• Work item: Nothing in the entries may change when they are transcribed.
....
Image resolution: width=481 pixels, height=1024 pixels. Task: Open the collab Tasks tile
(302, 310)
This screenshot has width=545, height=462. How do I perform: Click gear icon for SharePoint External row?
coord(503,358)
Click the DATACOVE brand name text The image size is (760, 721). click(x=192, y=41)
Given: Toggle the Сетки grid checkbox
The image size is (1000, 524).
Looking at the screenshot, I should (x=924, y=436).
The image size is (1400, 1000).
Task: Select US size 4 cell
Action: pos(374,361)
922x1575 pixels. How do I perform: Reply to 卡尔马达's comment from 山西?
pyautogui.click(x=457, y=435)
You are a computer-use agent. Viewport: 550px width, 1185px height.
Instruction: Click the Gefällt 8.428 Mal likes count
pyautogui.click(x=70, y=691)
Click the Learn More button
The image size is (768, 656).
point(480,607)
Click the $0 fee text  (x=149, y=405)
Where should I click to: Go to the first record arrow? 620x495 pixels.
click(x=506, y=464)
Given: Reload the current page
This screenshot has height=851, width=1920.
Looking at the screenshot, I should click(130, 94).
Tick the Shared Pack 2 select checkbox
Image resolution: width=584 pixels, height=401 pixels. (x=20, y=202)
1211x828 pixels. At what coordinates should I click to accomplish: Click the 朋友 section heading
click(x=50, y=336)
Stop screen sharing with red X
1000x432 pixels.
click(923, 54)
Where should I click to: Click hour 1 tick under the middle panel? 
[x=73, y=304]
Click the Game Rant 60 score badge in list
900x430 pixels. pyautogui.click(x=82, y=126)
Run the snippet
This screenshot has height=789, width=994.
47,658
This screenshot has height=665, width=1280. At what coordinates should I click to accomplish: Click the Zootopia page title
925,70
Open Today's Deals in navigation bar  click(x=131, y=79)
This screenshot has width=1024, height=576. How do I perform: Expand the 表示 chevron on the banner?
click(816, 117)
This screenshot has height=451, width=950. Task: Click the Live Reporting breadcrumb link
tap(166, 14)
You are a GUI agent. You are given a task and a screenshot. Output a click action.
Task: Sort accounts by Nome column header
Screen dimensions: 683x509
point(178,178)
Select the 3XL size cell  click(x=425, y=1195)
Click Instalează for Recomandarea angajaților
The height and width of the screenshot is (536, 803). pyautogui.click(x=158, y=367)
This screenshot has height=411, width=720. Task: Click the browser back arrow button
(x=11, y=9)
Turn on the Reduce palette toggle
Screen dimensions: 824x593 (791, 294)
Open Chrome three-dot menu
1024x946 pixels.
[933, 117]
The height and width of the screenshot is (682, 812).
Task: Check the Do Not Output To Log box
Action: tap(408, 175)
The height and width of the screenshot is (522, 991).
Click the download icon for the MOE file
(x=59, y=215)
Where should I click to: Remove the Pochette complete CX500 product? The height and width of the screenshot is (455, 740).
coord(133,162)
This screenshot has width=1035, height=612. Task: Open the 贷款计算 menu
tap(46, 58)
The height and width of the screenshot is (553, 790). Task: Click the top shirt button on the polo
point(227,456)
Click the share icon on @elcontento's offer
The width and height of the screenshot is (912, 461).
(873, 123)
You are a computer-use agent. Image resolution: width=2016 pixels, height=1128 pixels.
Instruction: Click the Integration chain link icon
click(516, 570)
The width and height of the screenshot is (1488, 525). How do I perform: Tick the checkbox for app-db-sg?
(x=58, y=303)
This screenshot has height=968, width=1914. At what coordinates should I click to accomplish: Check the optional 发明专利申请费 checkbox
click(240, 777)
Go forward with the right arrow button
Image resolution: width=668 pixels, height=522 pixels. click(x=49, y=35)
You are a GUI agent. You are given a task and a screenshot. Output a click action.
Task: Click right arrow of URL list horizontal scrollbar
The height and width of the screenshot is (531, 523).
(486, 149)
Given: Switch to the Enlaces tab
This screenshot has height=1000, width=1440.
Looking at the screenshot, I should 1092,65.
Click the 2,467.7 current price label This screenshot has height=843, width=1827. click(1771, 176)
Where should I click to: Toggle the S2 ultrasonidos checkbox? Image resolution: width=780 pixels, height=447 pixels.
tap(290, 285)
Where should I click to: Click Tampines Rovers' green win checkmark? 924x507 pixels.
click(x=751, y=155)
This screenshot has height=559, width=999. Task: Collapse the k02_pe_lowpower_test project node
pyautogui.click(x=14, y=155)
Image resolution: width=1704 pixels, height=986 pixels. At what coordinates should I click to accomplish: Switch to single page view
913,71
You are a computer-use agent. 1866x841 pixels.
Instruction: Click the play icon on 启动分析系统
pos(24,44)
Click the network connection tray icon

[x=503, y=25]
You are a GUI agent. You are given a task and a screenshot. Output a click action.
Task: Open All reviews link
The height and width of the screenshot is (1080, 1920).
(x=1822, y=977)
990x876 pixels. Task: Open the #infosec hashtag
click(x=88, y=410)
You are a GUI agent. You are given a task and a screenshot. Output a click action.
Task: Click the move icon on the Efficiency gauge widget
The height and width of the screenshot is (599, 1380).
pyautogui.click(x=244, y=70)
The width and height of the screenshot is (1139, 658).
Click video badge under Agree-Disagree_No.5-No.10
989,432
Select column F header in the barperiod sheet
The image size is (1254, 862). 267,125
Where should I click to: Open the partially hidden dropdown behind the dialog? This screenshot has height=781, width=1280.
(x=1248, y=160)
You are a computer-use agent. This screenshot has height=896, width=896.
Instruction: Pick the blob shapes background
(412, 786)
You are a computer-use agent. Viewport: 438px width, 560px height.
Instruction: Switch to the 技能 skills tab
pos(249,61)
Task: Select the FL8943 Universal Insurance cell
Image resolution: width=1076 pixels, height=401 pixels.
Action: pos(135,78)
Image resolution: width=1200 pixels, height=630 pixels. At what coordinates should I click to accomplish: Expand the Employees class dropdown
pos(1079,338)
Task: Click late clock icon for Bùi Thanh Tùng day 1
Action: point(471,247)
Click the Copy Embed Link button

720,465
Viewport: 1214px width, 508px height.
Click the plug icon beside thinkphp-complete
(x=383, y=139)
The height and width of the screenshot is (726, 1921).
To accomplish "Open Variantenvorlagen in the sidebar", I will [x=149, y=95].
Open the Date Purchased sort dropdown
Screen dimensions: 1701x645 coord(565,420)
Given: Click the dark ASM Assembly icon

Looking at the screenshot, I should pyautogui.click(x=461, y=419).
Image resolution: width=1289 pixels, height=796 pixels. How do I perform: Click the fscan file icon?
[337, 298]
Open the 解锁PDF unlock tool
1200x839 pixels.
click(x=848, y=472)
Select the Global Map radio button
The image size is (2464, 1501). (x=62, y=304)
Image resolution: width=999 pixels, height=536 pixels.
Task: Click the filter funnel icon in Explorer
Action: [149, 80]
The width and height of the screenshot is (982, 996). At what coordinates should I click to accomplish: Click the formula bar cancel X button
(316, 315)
....
• Task response:
Image resolution: width=481 pixels, height=1024 pixels. Task: Open the collab Tasks tile
(302, 310)
This screenshot has width=545, height=462. How do I perform: Click gear icon for SharePoint External row?
coord(503,358)
Click the DATACOVE brand name text The image size is (760, 721). click(x=192, y=41)
Given: Toggle the Сетки grid checkbox
The image size is (1000, 524).
Looking at the screenshot, I should (x=924, y=436).
The image size is (1400, 1000).
Task: Select US size 4 cell
Action: pos(374,361)
922x1575 pixels. How do I perform: Reply to 卡尔马达's comment from 山西?
pyautogui.click(x=457, y=435)
You are a computer-use agent. Viewport: 550px width, 1185px height.
Instruction: Click the Gefällt 8.428 Mal likes count
pyautogui.click(x=70, y=691)
Click the Learn More button
The image size is (768, 656).
point(480,607)
Click the $0 fee text  (x=149, y=405)
Where should I click to: Go to the first record arrow? 620x495 pixels.
click(x=506, y=464)
Given: Reload the current page
This screenshot has height=851, width=1920.
Looking at the screenshot, I should click(130, 94).
Tick the Shared Pack 2 select checkbox
Image resolution: width=584 pixels, height=401 pixels. (x=20, y=202)
1211x828 pixels. At what coordinates should I click to accomplish: Click the 朋友 section heading
click(x=50, y=336)
Stop screen sharing with red X
1000x432 pixels.
click(923, 54)
Where should I click to: Click hour 1 tick under the middle panel? 
[x=73, y=304]
Click the Game Rant 60 score badge in list
900x430 pixels. pyautogui.click(x=82, y=126)
Run the snippet
This screenshot has height=789, width=994.
47,658
This screenshot has height=665, width=1280. At what coordinates should I click to accomplish: Click the Zootopia page title
925,70
Open Today's Deals in navigation bar  click(x=131, y=79)
This screenshot has width=1024, height=576. How do I perform: Expand the 表示 chevron on the banner?
click(816, 117)
This screenshot has height=451, width=950. Task: Click the Live Reporting breadcrumb link
tap(166, 14)
You are a GUI agent. You are given a task and a screenshot. Output a click action.
Task: Sort accounts by Nome column header
Screen dimensions: 683x509
point(178,178)
Select the 3XL size cell  click(x=425, y=1195)
Click Instalează for Recomandarea angajaților
The height and width of the screenshot is (536, 803). pyautogui.click(x=158, y=367)
This screenshot has height=411, width=720. Task: Click the browser back arrow button
(x=11, y=9)
Turn on the Reduce palette toggle
Screen dimensions: 824x593 (791, 294)
Open Chrome three-dot menu
1024x946 pixels.
[933, 117]
The height and width of the screenshot is (682, 812).
Task: Check the Do Not Output To Log box
Action: tap(408, 175)
The height and width of the screenshot is (522, 991).
Click the download icon for the MOE file
(x=59, y=215)
Where should I click to: Remove the Pochette complete CX500 product? The height and width of the screenshot is (455, 740).
coord(133,162)
This screenshot has width=1035, height=612. Task: Open the 贷款计算 menu
tap(46, 58)
The height and width of the screenshot is (553, 790). Task: Click the top shirt button on the polo
point(227,456)
Click the share icon on @elcontento's offer
The width and height of the screenshot is (912, 461).
(873, 123)
You are a computer-use agent. Image resolution: width=2016 pixels, height=1128 pixels.
Instruction: Click the Integration chain link icon
click(516, 570)
The width and height of the screenshot is (1488, 525). How do I perform: Tick the checkbox for app-db-sg?
(x=58, y=303)
This screenshot has height=968, width=1914. At what coordinates should I click to accomplish: Check the optional 发明专利申请费 checkbox
click(240, 777)
Go forward with the right arrow button
Image resolution: width=668 pixels, height=522 pixels. click(x=49, y=35)
You are a GUI agent. You are given a task and a screenshot. Output a click action.
Task: Click right arrow of URL list horizontal scrollbar
The height and width of the screenshot is (531, 523).
(486, 149)
Given: Switch to the Enlaces tab
This screenshot has height=1000, width=1440.
Looking at the screenshot, I should 1092,65.
Click the 2,467.7 current price label This screenshot has height=843, width=1827. click(1771, 176)
Where should I click to: Toggle the S2 ultrasonidos checkbox? Image resolution: width=780 pixels, height=447 pixels.
tap(290, 285)
Where should I click to: Click Tampines Rovers' green win checkmark? 924x507 pixels.
click(x=751, y=155)
This screenshot has height=559, width=999. Task: Collapse the k02_pe_lowpower_test project node
pyautogui.click(x=14, y=155)
Image resolution: width=1704 pixels, height=986 pixels. At what coordinates should I click to accomplish: Switch to single page view
913,71
You are a computer-use agent. 1866x841 pixels.
Instruction: Click the play icon on 启动分析系统
pos(24,44)
Click the network connection tray icon

[x=503, y=25]
You are a GUI agent. You are given a task and a screenshot. Output a click action.
Task: Open All reviews link
The height and width of the screenshot is (1080, 1920).
(x=1822, y=977)
990x876 pixels. Task: Open the #infosec hashtag
click(x=88, y=410)
You are a GUI agent. You are given a task and a screenshot. Output a click action.
Task: Click the move icon on the Efficiency gauge widget
The height and width of the screenshot is (599, 1380).
pyautogui.click(x=244, y=70)
The width and height of the screenshot is (1139, 658).
Click video badge under Agree-Disagree_No.5-No.10
989,432
Select column F header in the barperiod sheet
The image size is (1254, 862). 267,125
Where should I click to: Open the partially hidden dropdown behind the dialog? This screenshot has height=781, width=1280.
(x=1248, y=160)
You are a computer-use agent. This screenshot has height=896, width=896.
Instruction: Pick the blob shapes background
(412, 786)
You are a computer-use agent. Viewport: 438px width, 560px height.
Instruction: Switch to the 技能 skills tab
pos(249,61)
Task: Select the FL8943 Universal Insurance cell
Image resolution: width=1076 pixels, height=401 pixels.
Action: pos(135,78)
Image resolution: width=1200 pixels, height=630 pixels. At what coordinates should I click to accomplish: Expand the Employees class dropdown
pos(1079,338)
Task: Click late clock icon for Bùi Thanh Tùng day 1
Action: point(471,247)
Click the Copy Embed Link button

720,465
Viewport: 1214px width, 508px height.
Click the plug icon beside thinkphp-complete
(x=383, y=139)
The height and width of the screenshot is (726, 1921).
To accomplish "Open Variantenvorlagen in the sidebar", I will [x=149, y=95].
Open the Date Purchased sort dropdown
Screen dimensions: 1701x645 coord(565,420)
Given: Click the dark ASM Assembly icon

Looking at the screenshot, I should pyautogui.click(x=461, y=419).
Image resolution: width=1289 pixels, height=796 pixels. How do I perform: Click the fscan file icon?
[337, 298]
Open the 解锁PDF unlock tool
1200x839 pixels.
click(x=848, y=472)
Select the Global Map radio button
The image size is (2464, 1501). (x=62, y=304)
Image resolution: width=999 pixels, height=536 pixels.
Task: Click the filter funnel icon in Explorer
Action: [149, 80]
The width and height of the screenshot is (982, 996). At what coordinates should I click to accomplish: Click the formula bar cancel X button
(316, 315)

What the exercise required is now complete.